## Problem requirements
In the entries below, find every line with "info" and copy it.

## Data provided

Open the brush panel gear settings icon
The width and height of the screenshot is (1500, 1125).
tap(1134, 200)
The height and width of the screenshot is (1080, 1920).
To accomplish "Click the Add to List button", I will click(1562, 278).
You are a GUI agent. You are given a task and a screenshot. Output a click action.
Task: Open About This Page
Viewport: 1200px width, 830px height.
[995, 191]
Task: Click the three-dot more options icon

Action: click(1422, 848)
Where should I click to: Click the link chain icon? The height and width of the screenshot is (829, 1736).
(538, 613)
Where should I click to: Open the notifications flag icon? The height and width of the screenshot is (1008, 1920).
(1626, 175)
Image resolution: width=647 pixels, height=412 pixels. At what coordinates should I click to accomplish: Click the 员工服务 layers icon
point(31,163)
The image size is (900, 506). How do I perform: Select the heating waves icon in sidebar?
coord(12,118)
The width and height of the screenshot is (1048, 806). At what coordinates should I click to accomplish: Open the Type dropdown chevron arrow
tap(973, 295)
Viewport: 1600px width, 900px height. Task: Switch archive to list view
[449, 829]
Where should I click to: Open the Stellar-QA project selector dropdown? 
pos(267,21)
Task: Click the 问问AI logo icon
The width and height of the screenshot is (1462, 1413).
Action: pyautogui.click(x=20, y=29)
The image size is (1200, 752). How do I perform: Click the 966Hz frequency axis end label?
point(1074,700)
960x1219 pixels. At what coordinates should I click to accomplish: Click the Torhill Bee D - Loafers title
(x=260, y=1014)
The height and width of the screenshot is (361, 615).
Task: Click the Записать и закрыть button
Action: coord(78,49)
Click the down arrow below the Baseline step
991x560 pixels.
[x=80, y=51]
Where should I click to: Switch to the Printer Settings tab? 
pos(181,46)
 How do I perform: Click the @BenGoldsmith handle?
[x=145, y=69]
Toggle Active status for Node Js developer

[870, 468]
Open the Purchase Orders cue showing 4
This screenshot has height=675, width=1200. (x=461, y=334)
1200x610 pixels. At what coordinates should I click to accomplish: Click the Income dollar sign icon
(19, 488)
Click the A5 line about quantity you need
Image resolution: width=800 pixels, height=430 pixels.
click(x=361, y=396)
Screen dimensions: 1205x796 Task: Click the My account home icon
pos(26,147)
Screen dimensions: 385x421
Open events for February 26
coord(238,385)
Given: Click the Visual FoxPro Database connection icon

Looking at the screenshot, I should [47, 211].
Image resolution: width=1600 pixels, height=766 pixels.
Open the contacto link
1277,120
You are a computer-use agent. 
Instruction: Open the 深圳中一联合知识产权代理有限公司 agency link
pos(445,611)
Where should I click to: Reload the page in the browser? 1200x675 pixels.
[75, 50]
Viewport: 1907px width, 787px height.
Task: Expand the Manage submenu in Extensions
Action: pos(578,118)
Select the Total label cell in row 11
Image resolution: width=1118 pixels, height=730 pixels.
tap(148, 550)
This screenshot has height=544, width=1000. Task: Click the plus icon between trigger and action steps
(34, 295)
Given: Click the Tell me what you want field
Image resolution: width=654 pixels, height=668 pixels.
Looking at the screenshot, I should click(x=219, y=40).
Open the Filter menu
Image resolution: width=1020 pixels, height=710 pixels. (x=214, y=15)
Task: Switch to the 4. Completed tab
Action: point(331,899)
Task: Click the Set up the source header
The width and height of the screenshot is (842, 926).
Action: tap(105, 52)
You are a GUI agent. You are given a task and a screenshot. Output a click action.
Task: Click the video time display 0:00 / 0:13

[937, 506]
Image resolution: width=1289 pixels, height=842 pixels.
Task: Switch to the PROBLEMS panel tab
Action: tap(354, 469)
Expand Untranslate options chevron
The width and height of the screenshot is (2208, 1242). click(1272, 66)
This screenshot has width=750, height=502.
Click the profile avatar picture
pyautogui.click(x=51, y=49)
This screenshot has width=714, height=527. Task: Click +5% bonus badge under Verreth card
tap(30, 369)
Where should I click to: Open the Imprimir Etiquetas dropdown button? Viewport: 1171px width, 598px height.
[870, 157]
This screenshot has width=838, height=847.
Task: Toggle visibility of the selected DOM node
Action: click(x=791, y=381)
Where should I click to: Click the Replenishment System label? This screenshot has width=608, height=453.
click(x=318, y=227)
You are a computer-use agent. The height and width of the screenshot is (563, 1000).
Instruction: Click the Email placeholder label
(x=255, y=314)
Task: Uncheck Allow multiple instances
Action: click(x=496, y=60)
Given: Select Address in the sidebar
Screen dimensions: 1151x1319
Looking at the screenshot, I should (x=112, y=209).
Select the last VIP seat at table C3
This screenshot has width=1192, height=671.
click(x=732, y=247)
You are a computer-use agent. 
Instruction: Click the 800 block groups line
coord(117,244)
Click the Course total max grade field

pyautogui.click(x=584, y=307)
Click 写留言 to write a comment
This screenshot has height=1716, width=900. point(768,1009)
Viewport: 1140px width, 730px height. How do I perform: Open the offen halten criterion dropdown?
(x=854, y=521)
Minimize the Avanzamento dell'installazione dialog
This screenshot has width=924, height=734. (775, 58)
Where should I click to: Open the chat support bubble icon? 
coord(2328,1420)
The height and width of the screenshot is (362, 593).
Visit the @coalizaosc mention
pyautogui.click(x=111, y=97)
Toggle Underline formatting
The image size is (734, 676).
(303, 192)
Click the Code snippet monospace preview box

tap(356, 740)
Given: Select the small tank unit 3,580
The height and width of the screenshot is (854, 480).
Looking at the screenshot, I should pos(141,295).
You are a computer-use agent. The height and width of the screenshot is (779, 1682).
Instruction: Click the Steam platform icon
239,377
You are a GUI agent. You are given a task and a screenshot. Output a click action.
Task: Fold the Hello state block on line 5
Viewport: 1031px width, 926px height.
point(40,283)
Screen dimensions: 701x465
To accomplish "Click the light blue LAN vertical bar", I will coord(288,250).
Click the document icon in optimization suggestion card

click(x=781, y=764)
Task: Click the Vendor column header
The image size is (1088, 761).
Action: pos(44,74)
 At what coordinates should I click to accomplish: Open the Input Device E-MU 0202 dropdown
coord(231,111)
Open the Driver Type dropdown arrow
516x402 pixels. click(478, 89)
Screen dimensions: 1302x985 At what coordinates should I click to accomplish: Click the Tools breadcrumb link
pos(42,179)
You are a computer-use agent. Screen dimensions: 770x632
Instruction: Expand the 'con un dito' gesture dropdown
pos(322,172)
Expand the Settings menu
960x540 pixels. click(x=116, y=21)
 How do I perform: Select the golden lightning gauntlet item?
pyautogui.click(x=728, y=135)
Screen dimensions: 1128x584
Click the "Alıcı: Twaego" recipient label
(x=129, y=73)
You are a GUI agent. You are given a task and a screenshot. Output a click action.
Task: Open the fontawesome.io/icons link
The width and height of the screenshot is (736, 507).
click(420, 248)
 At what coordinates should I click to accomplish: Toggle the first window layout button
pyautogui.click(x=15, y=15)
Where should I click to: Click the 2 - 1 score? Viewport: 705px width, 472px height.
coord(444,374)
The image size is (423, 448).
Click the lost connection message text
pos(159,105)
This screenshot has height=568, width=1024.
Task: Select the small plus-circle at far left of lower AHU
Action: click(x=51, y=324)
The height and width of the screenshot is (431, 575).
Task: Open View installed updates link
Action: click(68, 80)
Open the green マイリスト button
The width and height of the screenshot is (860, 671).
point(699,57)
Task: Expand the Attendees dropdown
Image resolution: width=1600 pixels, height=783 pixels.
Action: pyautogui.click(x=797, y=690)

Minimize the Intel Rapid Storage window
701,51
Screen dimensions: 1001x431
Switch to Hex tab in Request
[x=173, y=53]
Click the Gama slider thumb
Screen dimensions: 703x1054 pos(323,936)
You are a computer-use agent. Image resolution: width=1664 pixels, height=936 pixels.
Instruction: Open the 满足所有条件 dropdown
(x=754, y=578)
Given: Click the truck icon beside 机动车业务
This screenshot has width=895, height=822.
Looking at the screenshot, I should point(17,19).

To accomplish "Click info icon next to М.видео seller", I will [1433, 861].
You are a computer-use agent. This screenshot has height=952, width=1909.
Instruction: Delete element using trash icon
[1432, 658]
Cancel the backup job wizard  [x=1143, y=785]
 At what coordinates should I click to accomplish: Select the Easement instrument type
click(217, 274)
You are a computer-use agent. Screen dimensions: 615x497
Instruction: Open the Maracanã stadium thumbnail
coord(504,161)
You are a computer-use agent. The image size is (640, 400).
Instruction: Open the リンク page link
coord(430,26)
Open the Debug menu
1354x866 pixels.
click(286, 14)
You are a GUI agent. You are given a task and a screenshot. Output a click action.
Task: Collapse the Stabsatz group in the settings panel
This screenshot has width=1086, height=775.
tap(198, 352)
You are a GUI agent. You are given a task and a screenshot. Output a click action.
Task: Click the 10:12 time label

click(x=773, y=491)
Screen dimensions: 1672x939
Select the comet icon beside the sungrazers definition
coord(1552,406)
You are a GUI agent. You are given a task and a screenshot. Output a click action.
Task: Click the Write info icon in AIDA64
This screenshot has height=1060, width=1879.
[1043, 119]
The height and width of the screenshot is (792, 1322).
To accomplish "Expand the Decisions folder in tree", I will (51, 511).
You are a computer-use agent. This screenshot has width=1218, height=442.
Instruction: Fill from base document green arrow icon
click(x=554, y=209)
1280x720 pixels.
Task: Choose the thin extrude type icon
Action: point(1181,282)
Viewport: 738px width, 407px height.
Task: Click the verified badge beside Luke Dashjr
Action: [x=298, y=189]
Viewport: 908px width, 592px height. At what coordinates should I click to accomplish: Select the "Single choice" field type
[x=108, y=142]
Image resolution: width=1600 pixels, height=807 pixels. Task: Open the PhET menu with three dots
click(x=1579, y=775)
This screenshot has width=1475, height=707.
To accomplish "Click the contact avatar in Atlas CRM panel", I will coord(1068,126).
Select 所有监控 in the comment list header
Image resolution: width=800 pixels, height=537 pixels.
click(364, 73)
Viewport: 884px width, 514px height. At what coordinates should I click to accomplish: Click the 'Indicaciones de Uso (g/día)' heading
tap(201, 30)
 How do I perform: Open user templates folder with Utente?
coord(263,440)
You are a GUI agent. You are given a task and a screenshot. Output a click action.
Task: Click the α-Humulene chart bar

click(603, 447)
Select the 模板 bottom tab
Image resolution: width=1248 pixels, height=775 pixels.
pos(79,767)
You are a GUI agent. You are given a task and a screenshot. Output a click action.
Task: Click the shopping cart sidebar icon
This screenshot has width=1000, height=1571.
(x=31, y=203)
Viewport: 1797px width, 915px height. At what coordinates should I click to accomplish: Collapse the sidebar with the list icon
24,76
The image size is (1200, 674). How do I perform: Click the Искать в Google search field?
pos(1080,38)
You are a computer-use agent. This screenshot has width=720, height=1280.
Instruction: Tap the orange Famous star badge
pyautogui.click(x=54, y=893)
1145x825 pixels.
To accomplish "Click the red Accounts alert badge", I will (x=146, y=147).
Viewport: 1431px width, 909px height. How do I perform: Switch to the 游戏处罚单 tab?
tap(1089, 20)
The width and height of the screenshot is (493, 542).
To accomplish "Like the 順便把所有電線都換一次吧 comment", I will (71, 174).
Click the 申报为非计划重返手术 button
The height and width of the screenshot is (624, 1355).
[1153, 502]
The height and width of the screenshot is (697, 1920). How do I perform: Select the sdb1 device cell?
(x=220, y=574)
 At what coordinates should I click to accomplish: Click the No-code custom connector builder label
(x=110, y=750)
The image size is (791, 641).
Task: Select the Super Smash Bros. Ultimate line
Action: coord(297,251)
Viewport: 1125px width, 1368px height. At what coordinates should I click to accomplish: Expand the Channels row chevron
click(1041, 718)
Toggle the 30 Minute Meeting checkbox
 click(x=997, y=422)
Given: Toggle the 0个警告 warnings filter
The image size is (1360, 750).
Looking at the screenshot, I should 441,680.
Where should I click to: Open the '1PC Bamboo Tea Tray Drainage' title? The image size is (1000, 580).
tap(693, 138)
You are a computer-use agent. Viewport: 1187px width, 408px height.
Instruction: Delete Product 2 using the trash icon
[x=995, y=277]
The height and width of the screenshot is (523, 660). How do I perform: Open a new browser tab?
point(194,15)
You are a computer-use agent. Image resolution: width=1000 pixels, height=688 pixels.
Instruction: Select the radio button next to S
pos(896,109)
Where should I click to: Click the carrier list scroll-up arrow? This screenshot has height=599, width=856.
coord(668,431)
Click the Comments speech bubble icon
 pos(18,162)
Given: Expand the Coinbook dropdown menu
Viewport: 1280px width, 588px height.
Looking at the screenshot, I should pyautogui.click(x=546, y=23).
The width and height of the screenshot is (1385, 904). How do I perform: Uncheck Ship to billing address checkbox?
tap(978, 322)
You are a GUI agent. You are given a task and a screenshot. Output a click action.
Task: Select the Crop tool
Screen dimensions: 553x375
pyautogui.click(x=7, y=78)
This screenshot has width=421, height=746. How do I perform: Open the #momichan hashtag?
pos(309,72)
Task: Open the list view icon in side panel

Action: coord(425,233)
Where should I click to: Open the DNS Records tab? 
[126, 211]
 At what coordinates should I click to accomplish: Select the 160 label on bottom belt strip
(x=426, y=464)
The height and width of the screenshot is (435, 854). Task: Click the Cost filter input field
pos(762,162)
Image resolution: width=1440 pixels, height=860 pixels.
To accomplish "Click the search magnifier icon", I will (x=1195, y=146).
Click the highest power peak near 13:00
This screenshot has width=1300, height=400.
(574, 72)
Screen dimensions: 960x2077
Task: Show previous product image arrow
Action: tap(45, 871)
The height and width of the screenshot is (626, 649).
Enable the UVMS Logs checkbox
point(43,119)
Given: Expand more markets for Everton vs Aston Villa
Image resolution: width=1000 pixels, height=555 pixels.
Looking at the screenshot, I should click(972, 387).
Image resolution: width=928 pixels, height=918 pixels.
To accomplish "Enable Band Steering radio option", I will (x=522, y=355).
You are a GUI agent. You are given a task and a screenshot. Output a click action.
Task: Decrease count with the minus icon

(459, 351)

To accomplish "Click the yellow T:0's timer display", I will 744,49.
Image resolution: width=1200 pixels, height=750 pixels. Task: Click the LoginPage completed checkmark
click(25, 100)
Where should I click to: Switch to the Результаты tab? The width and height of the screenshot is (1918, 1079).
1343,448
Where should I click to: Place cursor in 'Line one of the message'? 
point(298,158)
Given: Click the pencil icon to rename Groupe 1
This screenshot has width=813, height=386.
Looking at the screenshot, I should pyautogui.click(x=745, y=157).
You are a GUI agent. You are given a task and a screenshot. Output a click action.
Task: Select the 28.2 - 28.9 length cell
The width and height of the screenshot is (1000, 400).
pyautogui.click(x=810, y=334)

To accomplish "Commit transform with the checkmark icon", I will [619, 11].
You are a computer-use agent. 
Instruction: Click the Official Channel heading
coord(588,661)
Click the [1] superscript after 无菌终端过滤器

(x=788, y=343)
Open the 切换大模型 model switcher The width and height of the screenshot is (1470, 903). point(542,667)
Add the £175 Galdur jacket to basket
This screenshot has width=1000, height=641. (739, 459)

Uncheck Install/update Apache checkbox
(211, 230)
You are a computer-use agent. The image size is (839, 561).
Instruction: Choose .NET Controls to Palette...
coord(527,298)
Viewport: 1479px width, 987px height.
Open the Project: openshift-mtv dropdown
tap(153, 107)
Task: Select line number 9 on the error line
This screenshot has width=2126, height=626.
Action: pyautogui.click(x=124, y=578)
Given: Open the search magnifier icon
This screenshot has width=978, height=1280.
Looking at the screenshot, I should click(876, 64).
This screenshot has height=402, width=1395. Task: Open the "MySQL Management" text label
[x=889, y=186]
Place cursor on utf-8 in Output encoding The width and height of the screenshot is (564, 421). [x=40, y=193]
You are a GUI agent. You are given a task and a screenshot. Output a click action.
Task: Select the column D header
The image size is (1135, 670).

## Solution to this task
To accomplish "Click info icon next to М.видео seller", I will [1433, 861].
Task: Click the Write info icon in AIDA64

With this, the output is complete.